= Beginning of Section =

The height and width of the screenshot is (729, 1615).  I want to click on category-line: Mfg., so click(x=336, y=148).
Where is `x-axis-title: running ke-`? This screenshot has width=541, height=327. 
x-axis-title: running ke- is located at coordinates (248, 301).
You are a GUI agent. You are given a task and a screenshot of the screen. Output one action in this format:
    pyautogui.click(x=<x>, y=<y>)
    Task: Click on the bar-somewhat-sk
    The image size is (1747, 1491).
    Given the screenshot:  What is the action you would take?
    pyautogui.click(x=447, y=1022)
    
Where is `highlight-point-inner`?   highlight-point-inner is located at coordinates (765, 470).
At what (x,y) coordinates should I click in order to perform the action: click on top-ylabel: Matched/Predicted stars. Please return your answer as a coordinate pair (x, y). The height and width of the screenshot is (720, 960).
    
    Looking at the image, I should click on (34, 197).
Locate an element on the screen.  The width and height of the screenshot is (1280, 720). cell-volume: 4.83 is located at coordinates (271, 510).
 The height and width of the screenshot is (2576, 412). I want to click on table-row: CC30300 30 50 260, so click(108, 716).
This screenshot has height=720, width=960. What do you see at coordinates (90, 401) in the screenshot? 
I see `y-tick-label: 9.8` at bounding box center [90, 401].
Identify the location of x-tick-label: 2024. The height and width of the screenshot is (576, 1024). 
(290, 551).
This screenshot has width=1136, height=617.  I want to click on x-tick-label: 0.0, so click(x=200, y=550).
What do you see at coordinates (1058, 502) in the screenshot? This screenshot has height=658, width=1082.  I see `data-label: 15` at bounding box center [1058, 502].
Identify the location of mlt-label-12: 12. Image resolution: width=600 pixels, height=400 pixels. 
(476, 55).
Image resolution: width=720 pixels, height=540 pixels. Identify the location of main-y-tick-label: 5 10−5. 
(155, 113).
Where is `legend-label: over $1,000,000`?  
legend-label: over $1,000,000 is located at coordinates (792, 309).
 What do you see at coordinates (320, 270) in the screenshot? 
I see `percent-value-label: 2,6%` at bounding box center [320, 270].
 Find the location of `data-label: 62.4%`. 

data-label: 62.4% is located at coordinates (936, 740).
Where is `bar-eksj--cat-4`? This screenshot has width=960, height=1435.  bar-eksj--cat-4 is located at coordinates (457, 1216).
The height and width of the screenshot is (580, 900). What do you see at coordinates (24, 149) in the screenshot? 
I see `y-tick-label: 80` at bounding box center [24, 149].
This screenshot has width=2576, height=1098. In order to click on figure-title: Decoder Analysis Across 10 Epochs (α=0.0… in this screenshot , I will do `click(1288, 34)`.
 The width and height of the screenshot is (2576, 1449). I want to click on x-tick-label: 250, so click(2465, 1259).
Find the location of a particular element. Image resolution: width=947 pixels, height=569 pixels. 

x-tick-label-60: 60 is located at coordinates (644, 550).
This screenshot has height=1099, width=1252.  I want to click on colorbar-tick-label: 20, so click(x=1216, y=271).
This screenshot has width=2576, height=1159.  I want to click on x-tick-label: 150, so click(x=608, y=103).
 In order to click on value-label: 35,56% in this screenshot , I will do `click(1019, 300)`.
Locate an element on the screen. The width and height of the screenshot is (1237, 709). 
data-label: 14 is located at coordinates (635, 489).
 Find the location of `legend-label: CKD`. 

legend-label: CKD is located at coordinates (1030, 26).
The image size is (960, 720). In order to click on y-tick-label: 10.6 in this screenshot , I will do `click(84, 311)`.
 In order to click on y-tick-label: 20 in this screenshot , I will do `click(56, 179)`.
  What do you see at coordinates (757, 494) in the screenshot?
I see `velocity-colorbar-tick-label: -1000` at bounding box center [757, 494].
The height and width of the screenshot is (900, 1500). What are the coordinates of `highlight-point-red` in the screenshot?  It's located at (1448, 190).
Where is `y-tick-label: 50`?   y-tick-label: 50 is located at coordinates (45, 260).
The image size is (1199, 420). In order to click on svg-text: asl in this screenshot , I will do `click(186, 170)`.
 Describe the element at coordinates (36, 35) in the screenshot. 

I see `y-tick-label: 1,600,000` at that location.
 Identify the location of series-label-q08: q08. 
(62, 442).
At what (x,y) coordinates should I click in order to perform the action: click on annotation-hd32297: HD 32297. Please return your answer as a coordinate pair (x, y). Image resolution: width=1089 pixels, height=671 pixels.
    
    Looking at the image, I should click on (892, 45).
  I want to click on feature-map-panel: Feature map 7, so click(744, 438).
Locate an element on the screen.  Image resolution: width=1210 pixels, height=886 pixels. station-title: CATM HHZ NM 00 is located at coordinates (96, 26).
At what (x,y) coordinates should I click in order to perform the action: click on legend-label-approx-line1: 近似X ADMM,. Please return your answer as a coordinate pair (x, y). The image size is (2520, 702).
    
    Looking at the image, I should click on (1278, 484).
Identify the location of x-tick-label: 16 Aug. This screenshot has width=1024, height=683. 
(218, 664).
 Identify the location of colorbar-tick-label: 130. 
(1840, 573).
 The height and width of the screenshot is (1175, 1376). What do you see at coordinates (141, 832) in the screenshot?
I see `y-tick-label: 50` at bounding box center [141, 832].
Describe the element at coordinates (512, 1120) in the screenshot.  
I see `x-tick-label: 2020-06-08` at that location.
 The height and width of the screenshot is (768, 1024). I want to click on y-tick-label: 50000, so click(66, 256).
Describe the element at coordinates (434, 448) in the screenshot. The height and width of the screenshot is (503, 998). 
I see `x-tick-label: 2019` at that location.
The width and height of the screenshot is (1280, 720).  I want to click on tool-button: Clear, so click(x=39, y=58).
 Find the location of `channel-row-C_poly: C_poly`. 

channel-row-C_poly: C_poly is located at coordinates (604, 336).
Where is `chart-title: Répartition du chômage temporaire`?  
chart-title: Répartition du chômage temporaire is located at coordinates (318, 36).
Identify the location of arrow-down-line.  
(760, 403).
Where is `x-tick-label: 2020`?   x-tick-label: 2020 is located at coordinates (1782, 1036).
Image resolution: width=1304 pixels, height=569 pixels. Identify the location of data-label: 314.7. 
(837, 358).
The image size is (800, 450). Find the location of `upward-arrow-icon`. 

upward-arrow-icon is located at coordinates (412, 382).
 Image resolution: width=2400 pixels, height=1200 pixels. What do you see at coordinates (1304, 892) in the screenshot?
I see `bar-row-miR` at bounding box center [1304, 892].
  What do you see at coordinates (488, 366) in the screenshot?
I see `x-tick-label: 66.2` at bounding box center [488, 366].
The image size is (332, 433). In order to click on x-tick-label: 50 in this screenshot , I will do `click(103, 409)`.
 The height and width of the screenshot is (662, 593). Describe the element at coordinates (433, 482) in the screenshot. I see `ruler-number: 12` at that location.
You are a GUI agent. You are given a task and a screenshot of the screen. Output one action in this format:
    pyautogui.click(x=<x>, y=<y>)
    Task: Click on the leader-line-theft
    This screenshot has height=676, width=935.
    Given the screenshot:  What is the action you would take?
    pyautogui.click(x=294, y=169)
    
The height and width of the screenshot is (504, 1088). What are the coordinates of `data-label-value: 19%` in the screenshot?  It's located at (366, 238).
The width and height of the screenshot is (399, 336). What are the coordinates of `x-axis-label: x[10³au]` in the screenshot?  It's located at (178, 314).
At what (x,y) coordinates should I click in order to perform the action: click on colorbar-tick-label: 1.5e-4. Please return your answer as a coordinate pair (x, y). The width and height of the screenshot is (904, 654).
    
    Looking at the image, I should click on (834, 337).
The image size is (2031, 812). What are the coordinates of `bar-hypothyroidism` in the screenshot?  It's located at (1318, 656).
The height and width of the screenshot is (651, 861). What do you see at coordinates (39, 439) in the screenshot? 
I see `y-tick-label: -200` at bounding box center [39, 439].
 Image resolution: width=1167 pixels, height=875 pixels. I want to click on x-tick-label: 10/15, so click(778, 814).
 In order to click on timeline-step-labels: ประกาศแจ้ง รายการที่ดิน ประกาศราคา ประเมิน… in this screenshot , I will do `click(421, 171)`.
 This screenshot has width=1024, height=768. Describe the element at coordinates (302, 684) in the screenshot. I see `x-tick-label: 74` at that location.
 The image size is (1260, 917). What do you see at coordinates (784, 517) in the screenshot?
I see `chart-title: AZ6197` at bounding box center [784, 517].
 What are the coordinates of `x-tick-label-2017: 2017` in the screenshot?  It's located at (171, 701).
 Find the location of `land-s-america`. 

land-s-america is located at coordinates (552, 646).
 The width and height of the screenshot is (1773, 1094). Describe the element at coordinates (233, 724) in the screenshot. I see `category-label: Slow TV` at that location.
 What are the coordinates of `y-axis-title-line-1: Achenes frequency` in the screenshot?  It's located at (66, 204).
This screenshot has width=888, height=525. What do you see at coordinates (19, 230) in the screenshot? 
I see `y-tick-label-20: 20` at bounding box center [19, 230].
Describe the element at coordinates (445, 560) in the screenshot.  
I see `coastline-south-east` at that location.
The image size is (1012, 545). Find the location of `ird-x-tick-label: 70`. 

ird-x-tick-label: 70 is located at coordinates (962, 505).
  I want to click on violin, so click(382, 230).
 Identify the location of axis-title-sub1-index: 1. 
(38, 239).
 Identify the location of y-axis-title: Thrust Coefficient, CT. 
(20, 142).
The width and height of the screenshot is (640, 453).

= End of Section =

## Assignment
Copy the data above word for word, starting with the line that contains "The image size is (960, 720)." and going on through the line that contains "I want to click on feature-map-panel: Feature", including both of those lines.

## Output of the exercise
The image size is (960, 720). In order to click on y-tick-label: 10.6 in this screenshot , I will do `click(84, 311)`.
 In order to click on y-tick-label: 20 in this screenshot , I will do `click(56, 179)`.
  What do you see at coordinates (757, 494) in the screenshot?
I see `velocity-colorbar-tick-label: -1000` at bounding box center [757, 494].
The height and width of the screenshot is (900, 1500). What are the coordinates of `highlight-point-red` in the screenshot?  It's located at (1448, 190).
Where is `y-tick-label: 50`?   y-tick-label: 50 is located at coordinates (45, 260).
The image size is (1199, 420). In order to click on svg-text: asl in this screenshot , I will do `click(186, 170)`.
 Describe the element at coordinates (36, 35) in the screenshot. 

I see `y-tick-label: 1,600,000` at that location.
 Identify the location of series-label-q08: q08. 
(62, 442).
At what (x,y) coordinates should I click in order to perform the action: click on annotation-hd32297: HD 32297. Please return your answer as a coordinate pair (x, y). Image resolution: width=1089 pixels, height=671 pixels.
    
    Looking at the image, I should click on (892, 45).
  I want to click on feature-map-panel: Feature map 7, so click(744, 438).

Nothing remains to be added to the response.